Now this year, after spending either 5 weekends or full weeks with Desiree Rumbaugh over the past 11 months, have converted my practice to an Anusara practice, working with the principles of alignment layed down by John Friend, opening up my heart to allow the powerful energy stored there out and make it accessible to myself and others, trying to stay "open to grace" feeling my "inner body bright" which basically means letting this love and light stored deep down in my core out to help make me a more loving and happy and all-around feeling person. And for the most part its worked, but since I'm doing a more lovey-dovey practice, be it as strong a practice as it is, it still opens me up to those emotions that I believe the ashtanga practice, with its rigor, shoved deep down inside and covered up with dirt, and now I'm digging it up and unearthing it and having to deal with those emotions, and they are tiresome, troublesome things sometimes. They are not bad, but just not having to deal with them so much over the past 8 years it is a bit of work that I was not expecting, at all!

That said, I must say I love this practice though, and have learned tools, mentally and physically, even psychically, that have helped me further myself to places I never knew I could get to, and have helped me help my students to deeper places in their lives as well.
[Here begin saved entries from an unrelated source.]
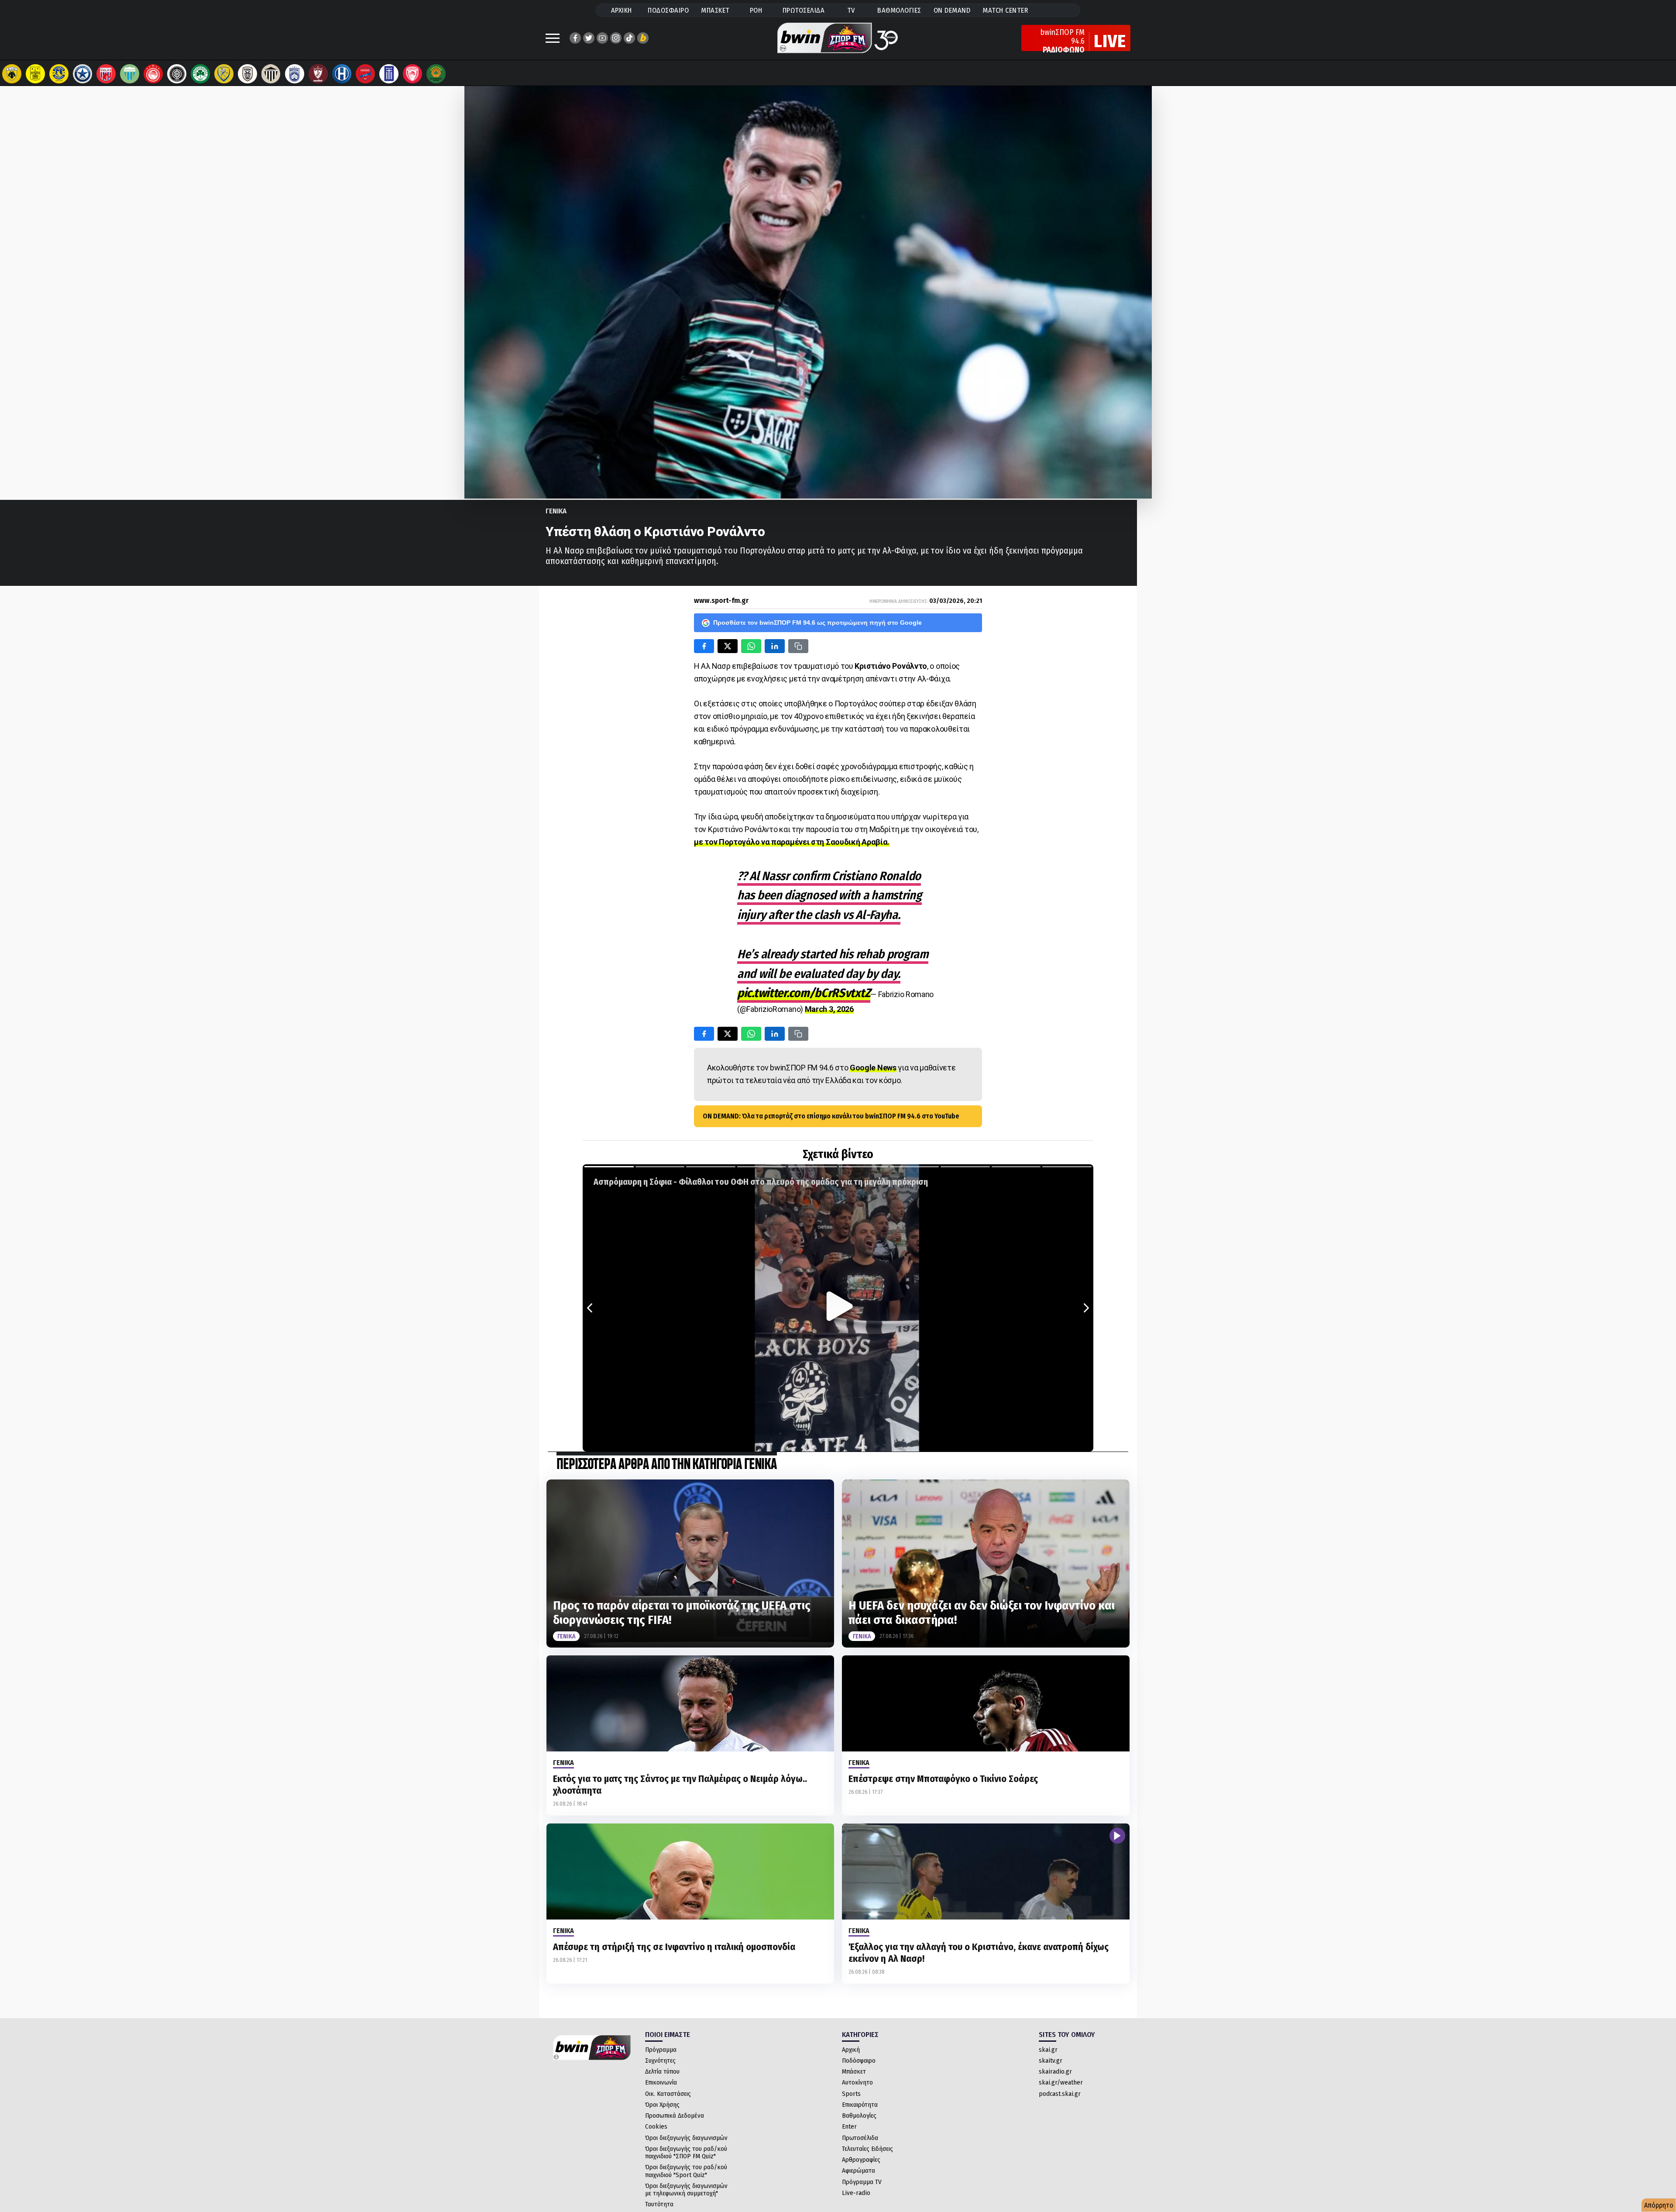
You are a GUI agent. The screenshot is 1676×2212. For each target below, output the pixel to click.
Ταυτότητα (659, 2204)
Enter (849, 2126)
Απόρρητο (1658, 2205)
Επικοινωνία (661, 2082)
I remember years ago reading Yogi Bare, which is a book with interviews of all sorts of yoga teachers from around the world, one of which, Patricia Walden, stated she did 108 backbends once a week to keep herself from getting depressed because she is prone to that. My colder, unfeeling self thought, well hell she's doing the wrong practice then if she has to do that because I don't have to deal with depression at all with my ashtanga, but now that I find it was burying the emotions I feel that maybe I've missed out on these feelings and the dealing with them I could have already done and I would be this big happy person who loves unconditionally already, and just be drawing peace and love and light all around me. But I know ashtangis who are that way, and still do that practice, but the more advanced series', and it makes me know that all yoga is just that, yoga, and can work for each person differently.

The way it works for me, is just the way it works for me, so I can't be judgmental about it and just let yoga be yoga. Whatever asana sequence, sitting practice, pranayama, workout of any sort that brings one to that place of equanimity and peace and equipose be that beings yoga and not judge them on it, or judge the yoga for not being the way I practice.

What do you know? Maybe, finally, after almost 9 years of practice I am getting the idea of non-duality? Hmm, sounds like it to me. And hopefully it will keep growing and going in a direction that leads me down my path, not yours, nor his, nor hers, but mine and open me up in ways that will benefit me and my students and my teachers for the rest of the life this body has. Thats what we're here for anyway right, to grow and expand from the inside out!